_Input records_:
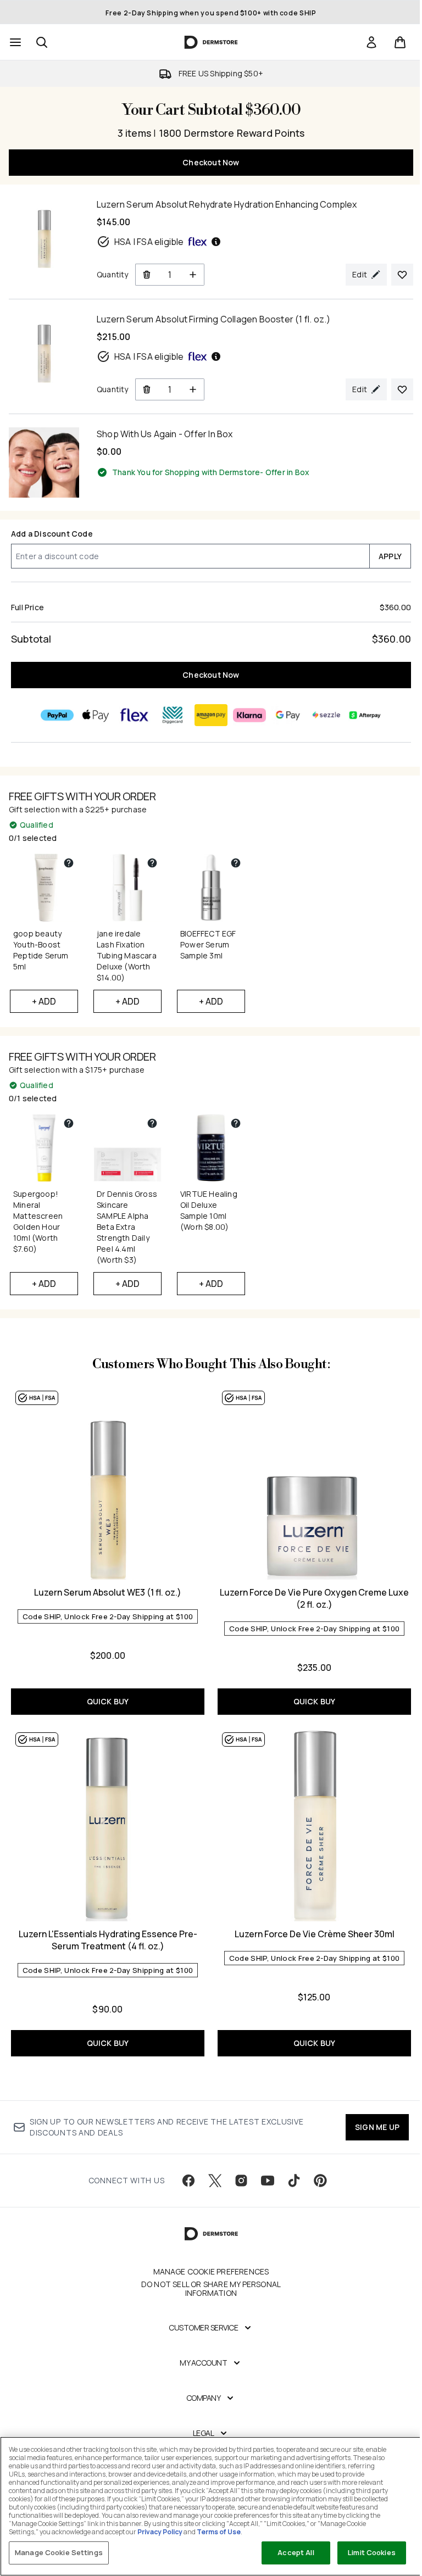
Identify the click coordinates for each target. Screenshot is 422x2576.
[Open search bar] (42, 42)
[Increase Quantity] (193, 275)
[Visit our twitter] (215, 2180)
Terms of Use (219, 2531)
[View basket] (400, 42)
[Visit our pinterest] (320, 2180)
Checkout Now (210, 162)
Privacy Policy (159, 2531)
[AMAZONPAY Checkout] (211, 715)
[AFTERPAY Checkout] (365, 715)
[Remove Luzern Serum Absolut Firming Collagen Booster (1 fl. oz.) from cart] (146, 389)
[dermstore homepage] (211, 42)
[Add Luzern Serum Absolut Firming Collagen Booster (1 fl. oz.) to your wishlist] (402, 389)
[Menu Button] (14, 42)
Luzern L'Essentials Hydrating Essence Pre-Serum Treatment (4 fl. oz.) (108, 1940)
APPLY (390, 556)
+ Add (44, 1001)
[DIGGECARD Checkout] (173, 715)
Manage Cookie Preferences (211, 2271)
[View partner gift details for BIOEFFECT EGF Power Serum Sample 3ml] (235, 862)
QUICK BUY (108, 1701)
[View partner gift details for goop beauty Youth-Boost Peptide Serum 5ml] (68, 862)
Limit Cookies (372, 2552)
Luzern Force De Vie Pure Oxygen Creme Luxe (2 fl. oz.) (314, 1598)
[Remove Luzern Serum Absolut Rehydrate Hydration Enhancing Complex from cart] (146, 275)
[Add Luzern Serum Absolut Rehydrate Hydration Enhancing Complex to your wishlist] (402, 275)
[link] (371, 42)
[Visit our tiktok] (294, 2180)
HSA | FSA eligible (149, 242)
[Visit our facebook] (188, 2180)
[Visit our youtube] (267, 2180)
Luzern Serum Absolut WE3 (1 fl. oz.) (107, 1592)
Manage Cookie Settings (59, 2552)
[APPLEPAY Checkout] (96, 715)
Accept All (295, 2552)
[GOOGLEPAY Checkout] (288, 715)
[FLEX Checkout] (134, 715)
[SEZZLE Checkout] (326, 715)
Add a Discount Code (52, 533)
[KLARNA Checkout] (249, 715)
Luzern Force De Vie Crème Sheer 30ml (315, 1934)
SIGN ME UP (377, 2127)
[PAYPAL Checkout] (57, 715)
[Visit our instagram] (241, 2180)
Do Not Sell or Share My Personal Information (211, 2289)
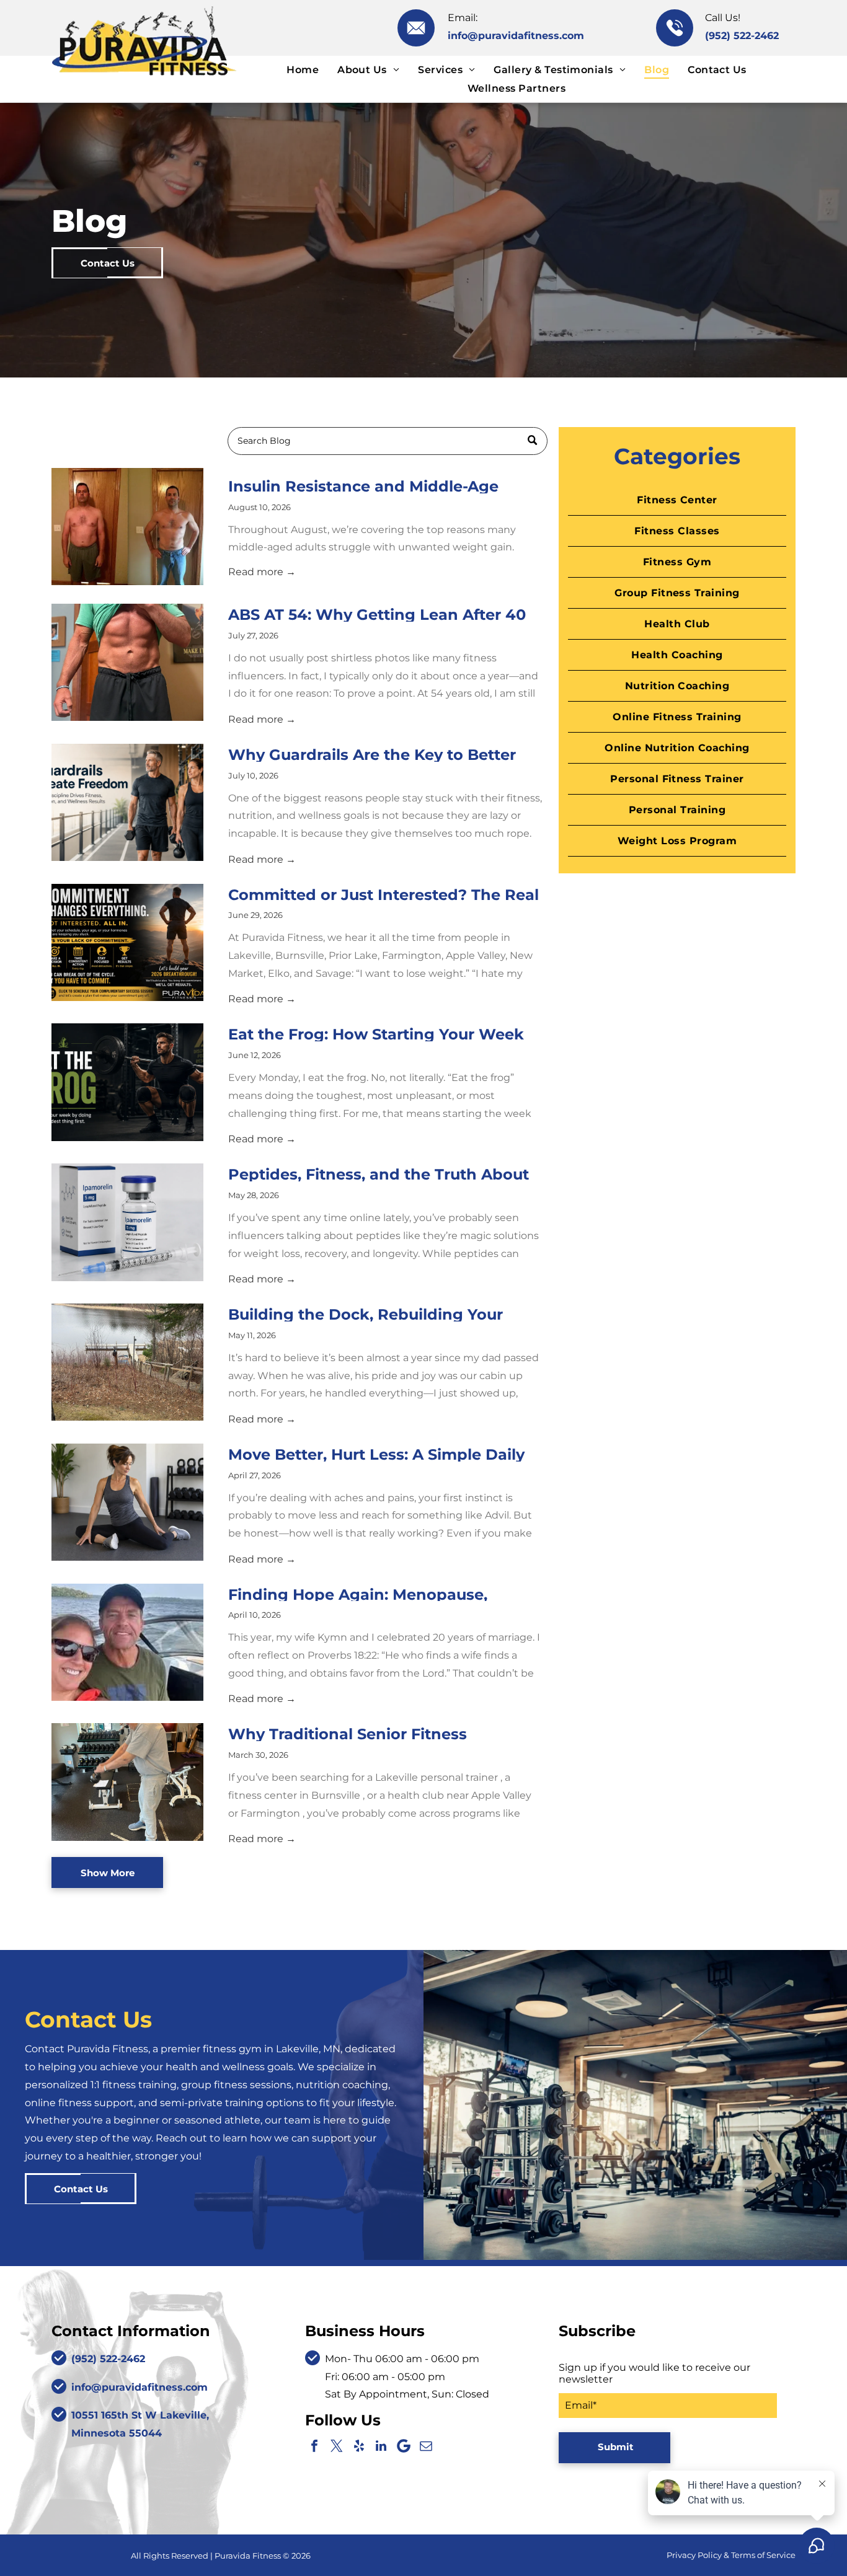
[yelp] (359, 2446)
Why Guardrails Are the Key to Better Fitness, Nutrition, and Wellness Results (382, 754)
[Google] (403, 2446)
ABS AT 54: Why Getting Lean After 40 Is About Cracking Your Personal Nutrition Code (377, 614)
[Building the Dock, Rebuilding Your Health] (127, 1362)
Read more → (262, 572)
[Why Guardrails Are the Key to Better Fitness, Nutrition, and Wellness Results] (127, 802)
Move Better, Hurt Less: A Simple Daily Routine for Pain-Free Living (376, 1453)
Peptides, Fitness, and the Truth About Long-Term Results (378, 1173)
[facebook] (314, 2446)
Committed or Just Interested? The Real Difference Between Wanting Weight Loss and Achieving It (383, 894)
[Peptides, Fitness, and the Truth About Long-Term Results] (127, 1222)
---
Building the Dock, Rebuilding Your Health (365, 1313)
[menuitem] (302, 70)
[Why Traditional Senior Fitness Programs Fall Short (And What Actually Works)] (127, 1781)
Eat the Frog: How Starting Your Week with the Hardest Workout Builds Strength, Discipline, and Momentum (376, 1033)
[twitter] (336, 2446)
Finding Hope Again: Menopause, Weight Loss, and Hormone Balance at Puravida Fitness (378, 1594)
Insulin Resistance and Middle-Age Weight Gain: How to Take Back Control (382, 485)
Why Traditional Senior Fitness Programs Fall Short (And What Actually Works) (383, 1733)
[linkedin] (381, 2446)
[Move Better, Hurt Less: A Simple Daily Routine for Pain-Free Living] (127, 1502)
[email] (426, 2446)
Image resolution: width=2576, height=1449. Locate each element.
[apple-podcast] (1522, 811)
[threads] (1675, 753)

_Task requirements_: Every line of the listing that includes the word "Collagen" forms the answer.

_Your response_:
[Remove Luzern Serum Absolut Firming Collagen Booster (1 fl. oz.) from cart] (146, 389)
[Add Luzern Serum Absolut Firming Collagen Booster (1 fl. oz.) to your wishlist] (402, 389)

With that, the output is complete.